Task to carry out: Below are the records; repeat them in full, exactly.

Exercise materials:
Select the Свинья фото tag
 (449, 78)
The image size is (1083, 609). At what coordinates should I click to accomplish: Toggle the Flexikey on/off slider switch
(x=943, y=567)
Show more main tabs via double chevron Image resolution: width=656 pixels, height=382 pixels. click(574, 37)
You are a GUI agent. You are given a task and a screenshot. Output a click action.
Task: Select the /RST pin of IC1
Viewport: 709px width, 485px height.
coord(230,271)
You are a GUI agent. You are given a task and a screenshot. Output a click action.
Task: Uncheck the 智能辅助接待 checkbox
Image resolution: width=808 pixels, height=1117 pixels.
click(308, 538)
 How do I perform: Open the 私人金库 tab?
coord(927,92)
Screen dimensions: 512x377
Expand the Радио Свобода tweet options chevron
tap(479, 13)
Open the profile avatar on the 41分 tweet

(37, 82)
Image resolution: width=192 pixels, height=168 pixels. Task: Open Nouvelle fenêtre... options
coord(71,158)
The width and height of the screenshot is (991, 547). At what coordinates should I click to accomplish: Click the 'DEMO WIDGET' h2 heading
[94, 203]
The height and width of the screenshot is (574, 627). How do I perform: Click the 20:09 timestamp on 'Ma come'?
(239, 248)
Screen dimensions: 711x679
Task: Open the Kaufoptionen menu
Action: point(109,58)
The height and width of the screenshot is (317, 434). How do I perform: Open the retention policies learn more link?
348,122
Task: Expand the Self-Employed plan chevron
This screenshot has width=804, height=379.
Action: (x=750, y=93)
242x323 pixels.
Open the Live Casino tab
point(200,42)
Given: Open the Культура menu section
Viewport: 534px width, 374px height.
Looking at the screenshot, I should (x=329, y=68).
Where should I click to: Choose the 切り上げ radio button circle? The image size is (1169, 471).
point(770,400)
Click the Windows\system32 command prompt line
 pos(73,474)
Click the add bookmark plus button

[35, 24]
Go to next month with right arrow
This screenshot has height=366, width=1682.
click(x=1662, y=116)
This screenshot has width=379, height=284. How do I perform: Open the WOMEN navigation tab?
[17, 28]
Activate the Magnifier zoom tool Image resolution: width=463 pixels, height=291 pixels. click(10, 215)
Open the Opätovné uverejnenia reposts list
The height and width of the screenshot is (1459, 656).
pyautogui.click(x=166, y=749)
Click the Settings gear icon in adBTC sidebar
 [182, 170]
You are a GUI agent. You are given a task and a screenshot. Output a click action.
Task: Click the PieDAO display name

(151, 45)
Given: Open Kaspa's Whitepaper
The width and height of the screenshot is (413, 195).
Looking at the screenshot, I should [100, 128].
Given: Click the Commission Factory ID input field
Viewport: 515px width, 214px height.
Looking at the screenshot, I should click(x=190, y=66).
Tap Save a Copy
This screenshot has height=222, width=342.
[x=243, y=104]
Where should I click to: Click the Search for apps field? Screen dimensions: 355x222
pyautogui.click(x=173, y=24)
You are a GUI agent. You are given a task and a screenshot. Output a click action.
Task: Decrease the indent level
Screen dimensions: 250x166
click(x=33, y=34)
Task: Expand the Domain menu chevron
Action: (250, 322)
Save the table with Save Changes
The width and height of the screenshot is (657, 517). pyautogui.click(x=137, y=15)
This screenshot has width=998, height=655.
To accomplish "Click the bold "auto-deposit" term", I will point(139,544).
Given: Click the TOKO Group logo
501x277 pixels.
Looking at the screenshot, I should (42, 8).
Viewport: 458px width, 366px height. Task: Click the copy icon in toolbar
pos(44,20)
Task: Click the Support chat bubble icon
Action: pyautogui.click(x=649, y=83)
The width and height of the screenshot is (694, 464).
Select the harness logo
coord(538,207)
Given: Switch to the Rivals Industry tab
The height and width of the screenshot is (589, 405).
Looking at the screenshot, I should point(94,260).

Task output:
Select the Свинья фото tag
 (449, 78)
The image size is (1083, 609). At what coordinates should I click to accomplish: Toggle the Flexikey on/off slider switch
(x=943, y=567)
Show more main tabs via double chevron Image resolution: width=656 pixels, height=382 pixels. click(574, 37)
You are a GUI agent. You are given a task and a screenshot. Output a click action.
Task: Select the /RST pin of IC1
Viewport: 709px width, 485px height.
coord(230,271)
You are a GUI agent. You are given a task and a screenshot. Output a click action.
Task: Uncheck the 智能辅助接待 checkbox
Image resolution: width=808 pixels, height=1117 pixels.
click(308, 538)
 How do I perform: Open the 私人金库 tab?
coord(927,92)
Screen dimensions: 512x377
Expand the Радио Свобода tweet options chevron
tap(479, 13)
Open the profile avatar on the 41分 tweet

(37, 82)
Image resolution: width=192 pixels, height=168 pixels. Task: Open Nouvelle fenêtre... options
coord(71,158)
The width and height of the screenshot is (991, 547). At what coordinates should I click to accomplish: Click the 'DEMO WIDGET' h2 heading
[94, 203]
The height and width of the screenshot is (574, 627). How do I perform: Click the 20:09 timestamp on 'Ma come'?
(239, 248)
Screen dimensions: 711x679
Task: Open the Kaufoptionen menu
Action: point(109,58)
The height and width of the screenshot is (317, 434). How do I perform: Open the retention policies learn more link?
348,122
Task: Expand the Self-Employed plan chevron
This screenshot has width=804, height=379.
Action: (x=750, y=93)
242x323 pixels.
Open the Live Casino tab
point(200,42)
Given: Open the Культура menu section
Viewport: 534px width, 374px height.
Looking at the screenshot, I should (x=329, y=68).
Where should I click to: Choose the 切り上げ radio button circle? The image size is (1169, 471).
point(770,400)
Click the Windows\system32 command prompt line
 pos(73,474)
Click the add bookmark plus button

[35, 24]
Go to next month with right arrow
This screenshot has height=366, width=1682.
click(x=1662, y=116)
This screenshot has width=379, height=284. How do I perform: Open the WOMEN navigation tab?
[17, 28]
Activate the Magnifier zoom tool Image resolution: width=463 pixels, height=291 pixels. click(10, 215)
Open the Opätovné uverejnenia reposts list
The height and width of the screenshot is (1459, 656).
pyautogui.click(x=166, y=749)
Click the Settings gear icon in adBTC sidebar
 [182, 170]
You are a GUI agent. You are given a task and a screenshot. Output a click action.
Task: Click the PieDAO display name

(151, 45)
Given: Open Kaspa's Whitepaper
The width and height of the screenshot is (413, 195).
Looking at the screenshot, I should [100, 128].
Given: Click the Commission Factory ID input field
Viewport: 515px width, 214px height.
Looking at the screenshot, I should click(x=190, y=66).
Tap Save a Copy
This screenshot has height=222, width=342.
[x=243, y=104]
Where should I click to: Click the Search for apps field? Screen dimensions: 355x222
pyautogui.click(x=173, y=24)
You are a GUI agent. You are given a task and a screenshot. Output a click action.
Task: Decrease the indent level
Screen dimensions: 250x166
click(x=33, y=34)
Task: Expand the Domain menu chevron
Action: (250, 322)
Save the table with Save Changes
The width and height of the screenshot is (657, 517). pyautogui.click(x=137, y=15)
This screenshot has width=998, height=655.
To accomplish "Click the bold "auto-deposit" term", I will point(139,544).
Given: Click the TOKO Group logo
501x277 pixels.
Looking at the screenshot, I should (42, 8).
Viewport: 458px width, 366px height. Task: Click the copy icon in toolbar
pos(44,20)
Task: Click the Support chat bubble icon
Action: pyautogui.click(x=649, y=83)
The width and height of the screenshot is (694, 464).
Select the harness logo
coord(538,207)
Given: Switch to the Rivals Industry tab
The height and width of the screenshot is (589, 405).
Looking at the screenshot, I should point(94,260).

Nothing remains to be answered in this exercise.